> TASK MATERIAL
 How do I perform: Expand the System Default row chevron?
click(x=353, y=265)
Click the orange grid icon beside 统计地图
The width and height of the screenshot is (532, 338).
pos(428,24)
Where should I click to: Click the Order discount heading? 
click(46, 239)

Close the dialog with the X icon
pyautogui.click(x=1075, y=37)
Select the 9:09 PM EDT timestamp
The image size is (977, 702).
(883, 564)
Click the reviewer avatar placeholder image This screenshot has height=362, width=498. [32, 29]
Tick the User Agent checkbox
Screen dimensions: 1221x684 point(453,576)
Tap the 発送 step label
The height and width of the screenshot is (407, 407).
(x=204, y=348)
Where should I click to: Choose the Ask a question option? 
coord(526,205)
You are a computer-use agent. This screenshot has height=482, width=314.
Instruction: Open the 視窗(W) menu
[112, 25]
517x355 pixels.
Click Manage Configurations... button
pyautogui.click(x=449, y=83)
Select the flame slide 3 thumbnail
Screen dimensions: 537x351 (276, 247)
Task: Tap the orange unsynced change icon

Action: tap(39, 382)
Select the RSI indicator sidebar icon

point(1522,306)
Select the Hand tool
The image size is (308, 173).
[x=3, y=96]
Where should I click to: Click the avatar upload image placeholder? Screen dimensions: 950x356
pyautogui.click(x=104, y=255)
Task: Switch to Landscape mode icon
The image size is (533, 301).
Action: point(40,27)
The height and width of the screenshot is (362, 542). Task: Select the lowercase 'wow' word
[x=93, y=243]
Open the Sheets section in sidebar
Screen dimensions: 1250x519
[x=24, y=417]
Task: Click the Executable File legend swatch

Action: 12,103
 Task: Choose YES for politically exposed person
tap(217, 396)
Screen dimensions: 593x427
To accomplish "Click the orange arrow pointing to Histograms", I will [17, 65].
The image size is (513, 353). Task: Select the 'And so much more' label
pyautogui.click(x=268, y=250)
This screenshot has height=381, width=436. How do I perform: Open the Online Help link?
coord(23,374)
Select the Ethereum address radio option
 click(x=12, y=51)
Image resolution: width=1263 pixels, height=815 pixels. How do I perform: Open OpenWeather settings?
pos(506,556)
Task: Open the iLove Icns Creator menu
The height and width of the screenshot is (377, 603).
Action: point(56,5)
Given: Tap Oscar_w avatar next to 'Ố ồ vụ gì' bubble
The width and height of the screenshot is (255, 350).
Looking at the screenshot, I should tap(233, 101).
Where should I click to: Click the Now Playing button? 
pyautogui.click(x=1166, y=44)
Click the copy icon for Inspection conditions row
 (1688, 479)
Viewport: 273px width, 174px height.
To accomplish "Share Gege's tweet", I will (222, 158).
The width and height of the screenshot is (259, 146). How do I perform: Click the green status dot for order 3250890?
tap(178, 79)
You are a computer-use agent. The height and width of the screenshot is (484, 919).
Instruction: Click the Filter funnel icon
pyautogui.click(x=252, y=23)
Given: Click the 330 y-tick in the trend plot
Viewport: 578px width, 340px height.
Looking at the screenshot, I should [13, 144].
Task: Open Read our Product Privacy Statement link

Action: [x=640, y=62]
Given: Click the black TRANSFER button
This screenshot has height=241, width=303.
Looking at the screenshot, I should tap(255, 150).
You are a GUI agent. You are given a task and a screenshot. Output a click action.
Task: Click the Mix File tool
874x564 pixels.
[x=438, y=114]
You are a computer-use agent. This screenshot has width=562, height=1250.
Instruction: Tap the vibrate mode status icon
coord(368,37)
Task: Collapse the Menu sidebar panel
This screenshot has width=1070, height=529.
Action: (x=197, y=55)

> ACTIVITY
Transcribe every record above exactly as it appears.

> EXERCISE ANSWER
 How do I perform: Expand the System Default row chevron?
click(x=353, y=265)
Click the orange grid icon beside 统计地图
The width and height of the screenshot is (532, 338).
pos(428,24)
Where should I click to: Click the Order discount heading? 
click(46, 239)

Close the dialog with the X icon
pyautogui.click(x=1075, y=37)
Select the 9:09 PM EDT timestamp
The image size is (977, 702).
(883, 564)
Click the reviewer avatar placeholder image This screenshot has height=362, width=498. [32, 29]
Tick the User Agent checkbox
Screen dimensions: 1221x684 point(453,576)
Tap the 発送 step label
The height and width of the screenshot is (407, 407).
(x=204, y=348)
Where should I click to: Choose the Ask a question option? 
coord(526,205)
You are a computer-use agent. This screenshot has height=482, width=314.
Instruction: Open the 視窗(W) menu
[112, 25]
517x355 pixels.
Click Manage Configurations... button
pyautogui.click(x=449, y=83)
Select the flame slide 3 thumbnail
Screen dimensions: 537x351 (276, 247)
Task: Tap the orange unsynced change icon

Action: tap(39, 382)
Select the RSI indicator sidebar icon

point(1522,306)
Select the Hand tool
The image size is (308, 173).
[x=3, y=96]
Where should I click to: Click the avatar upload image placeholder? Screen dimensions: 950x356
pyautogui.click(x=104, y=255)
Task: Switch to Landscape mode icon
The image size is (533, 301).
Action: point(40,27)
The height and width of the screenshot is (362, 542). Task: Select the lowercase 'wow' word
[x=93, y=243]
Open the Sheets section in sidebar
Screen dimensions: 1250x519
[x=24, y=417]
Task: Click the Executable File legend swatch

Action: 12,103
 Task: Choose YES for politically exposed person
tap(217, 396)
Screen dimensions: 593x427
To accomplish "Click the orange arrow pointing to Histograms", I will [17, 65].
The image size is (513, 353). Task: Select the 'And so much more' label
pyautogui.click(x=268, y=250)
This screenshot has height=381, width=436. How do I perform: Open the Online Help link?
coord(23,374)
Select the Ethereum address radio option
 click(x=12, y=51)
Image resolution: width=1263 pixels, height=815 pixels. How do I perform: Open OpenWeather settings?
pos(506,556)
Task: Open the iLove Icns Creator menu
The height and width of the screenshot is (377, 603).
Action: point(56,5)
Given: Tap Oscar_w avatar next to 'Ố ồ vụ gì' bubble
The width and height of the screenshot is (255, 350).
Looking at the screenshot, I should tap(233, 101).
Where should I click to: Click the Now Playing button? 
pyautogui.click(x=1166, y=44)
Click the copy icon for Inspection conditions row
 (1688, 479)
Viewport: 273px width, 174px height.
To accomplish "Share Gege's tweet", I will (222, 158).
The width and height of the screenshot is (259, 146). How do I perform: Click the green status dot for order 3250890?
tap(178, 79)
You are a computer-use agent. The height and width of the screenshot is (484, 919).
Instruction: Click the Filter funnel icon
pyautogui.click(x=252, y=23)
Given: Click the 330 y-tick in the trend plot
Viewport: 578px width, 340px height.
Looking at the screenshot, I should [13, 144].
Task: Open Read our Product Privacy Statement link

Action: [x=640, y=62]
Given: Click the black TRANSFER button
This screenshot has height=241, width=303.
Looking at the screenshot, I should tap(255, 150).
You are a GUI agent. You are given a task and a screenshot. Output a click action.
Task: Click the Mix File tool
874x564 pixels.
[x=438, y=114]
You are a computer-use agent. This screenshot has width=562, height=1250.
Instruction: Tap the vibrate mode status icon
coord(368,37)
Task: Collapse the Menu sidebar panel
This screenshot has width=1070, height=529.
Action: (x=197, y=55)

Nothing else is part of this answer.